両家にとって大変おめでたいことでしょう。いろいろと喜ばしいと考えています。
どうか考えてください。詳しいことは追って申し上げます。

高山宗鶴殿は偉いのか

高山家の手紙ここから『高山家から松丸家の手紙』の「差出書き」と「宛名書き」を考えたいのですが、まずは『松丸家から羽木家への手紙』を思い出してください。
松丸義秀殿は【宛先】の羽木忠高殿を「御屋形様」と書き、その右下に【脇付け】の「人々御中」を書いています。
また松丸義秀殿は、自分が誰かを3回も書いています。
日付の前に「松丸治部少輔」日付の下に「義秀」その下に「花押」を書いていました。
手紙に【脇付け】があり、書き手が誰であるかを3回も書くことは、丁寧で相手に敬意を示す態度とされていました。

さて次は『高山家から松丸家の手紙』です。
「松丸義秀殿」で、【脇付け】がありませんね。
ここで手紙の書き手が誰であるかを書いたのは、「高山宗鶴」「花押」の2回です。
『松丸家から羽木家への手紙』に比べると1回少ないですね。

高山宗鶴殿について 予想

最後に高山宗鶴殿という人について考えてみたいと思います。
高山宗鶴殿が松丸義秀殿に書いた手紙が、『松丸家から羽木家への手紙』に比べて、敬意の払い方に差があるのは何故でしょうか。
予想
①高山家は松丸家よりも偉い(だから…様ではなく殿を使い【脇付け】もなく差し出しの名は2回で良い)
②高山宗鶴は凄く失礼な人
どっちでしょうか?(^▽^;)

松丸家から高山家、羽木家から高山家、羽木家から松丸家への手紙があれば、三家の上下関係がはっきりして、①と②のどちらが正しいのか分かるのですが…
この2つの手紙だけでは決定することはできません。
本当のことは、分からないけれど…釈文を書く前に気になった、【仮名書き】が統一されてないところから考えますと…
やっぱり高山宗鶴殿は、雑で、横柄で、凄く失礼な人なのかもしれませんね…(>_<)

 


 

高山家は松丸家より偉いのか?・・・【管理人より】

高山から松丸への手紙本当に偉い場合、高山宗鶴がそれなりの官職か、あるいは室町幕府の要職に就いているなどが考えられます。
松丸の殿の官職は治部少輔とのことですが、高山宗鶴はどうだったんでしょうか。
ただ、官職など有名無実の戦国なので、松丸が高山に対して礼をつくすのはわかりますが、高山が松丸を下に見るというのはいただけません。

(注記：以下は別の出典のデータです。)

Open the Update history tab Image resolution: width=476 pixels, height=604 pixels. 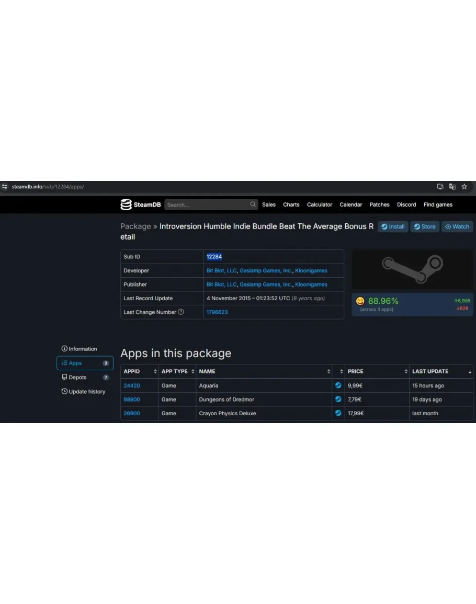click(x=84, y=392)
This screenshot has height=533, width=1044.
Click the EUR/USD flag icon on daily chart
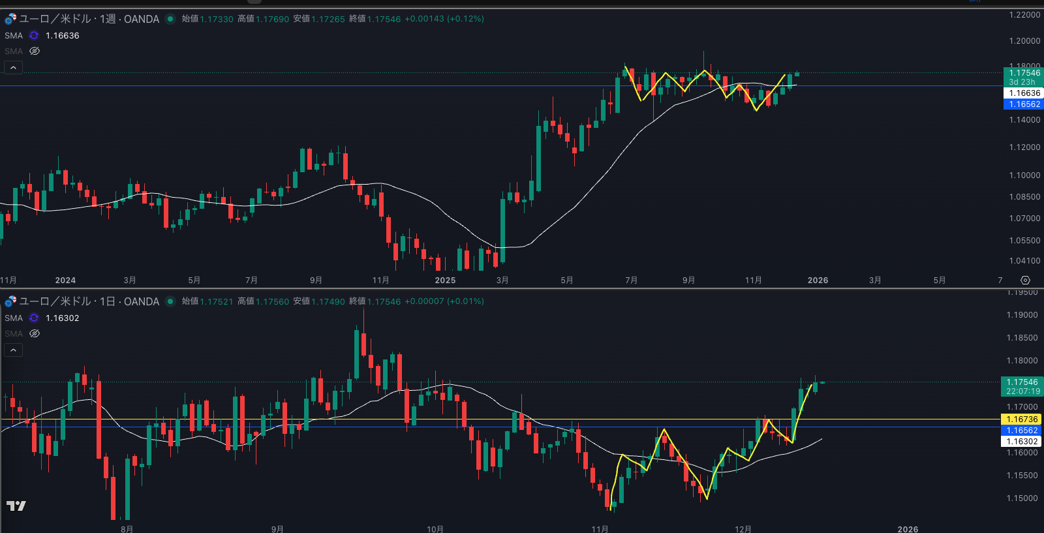(10, 301)
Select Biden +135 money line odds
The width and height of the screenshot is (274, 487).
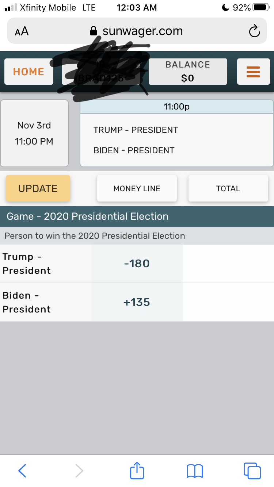coord(137,302)
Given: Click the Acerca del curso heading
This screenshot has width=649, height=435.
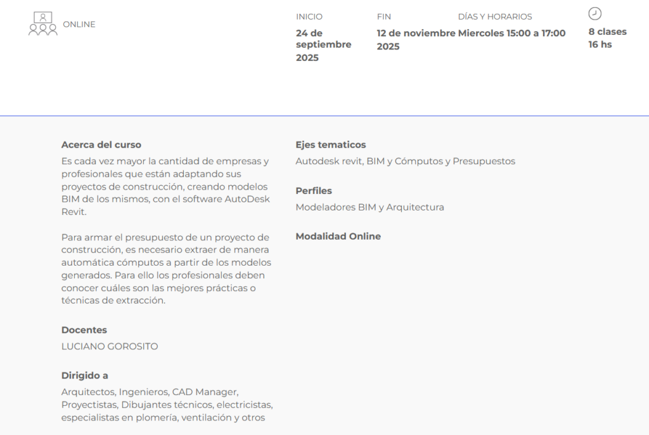Looking at the screenshot, I should 101,145.
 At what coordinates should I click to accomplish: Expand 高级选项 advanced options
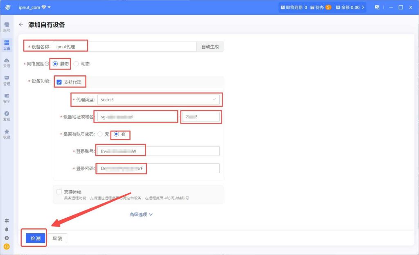click(x=141, y=214)
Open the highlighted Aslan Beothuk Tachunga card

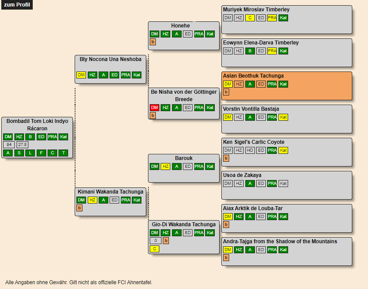(x=253, y=76)
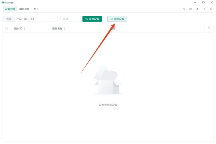
Task: Click the terminal console icon
Action: [190, 9]
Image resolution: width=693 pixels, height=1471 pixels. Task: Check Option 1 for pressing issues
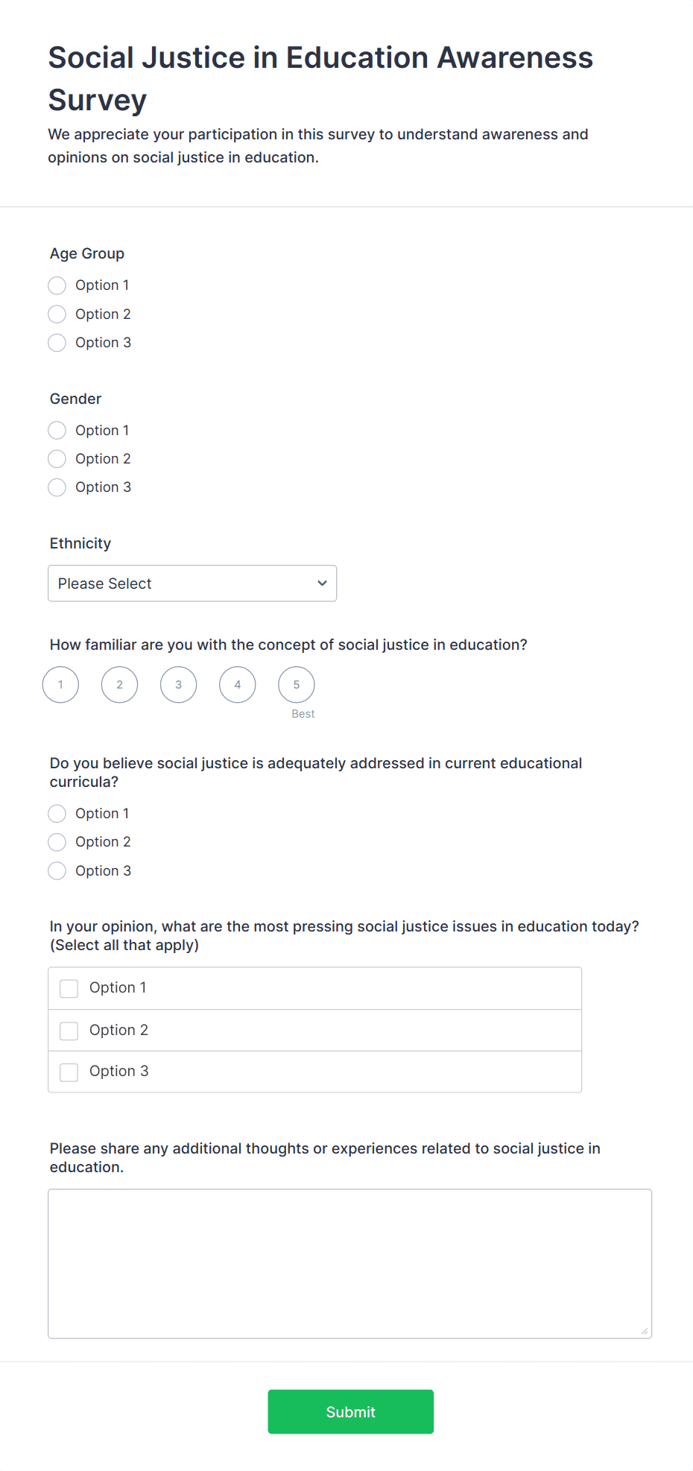tap(69, 989)
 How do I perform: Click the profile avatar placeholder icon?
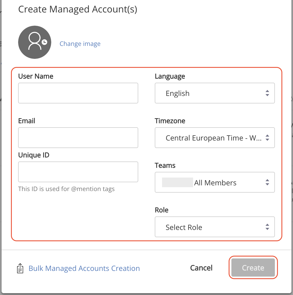(x=35, y=42)
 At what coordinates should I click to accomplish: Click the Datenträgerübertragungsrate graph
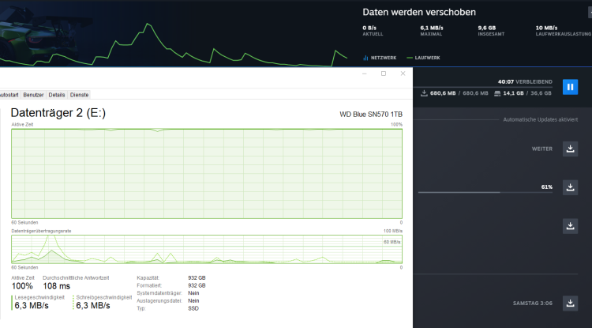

この手紙の後、松丸義次(実は若君)との面会の場で、父の宗鶴だけでなく宗熊までもが並んで上座で対面していることから、高山には明らかに松丸を下に置こうとする意図があるように感じられます。
宗熊にとっては正室の兄ですから、少なくとも宗熊は上座ではなく下座に近い位置で迎えるべきでしょう。

これは宗鶴の考えで、意図的に宗熊に上座で迎えさせて相手の出方をうかがっているのかもしれません。
相手が異議を申し立てれば同格の同盟関係とし、何も言わなければここで相手を下に置く前例を作ってしまおうとか…
この場面の上座下座の位置関係で後の高山と松丸の関係が暗黙のうちに決まってしまう可能性もあります。
これが謀ではなく本当の面会なら松丸は高山の無礼を怒るべきなのかもしれません。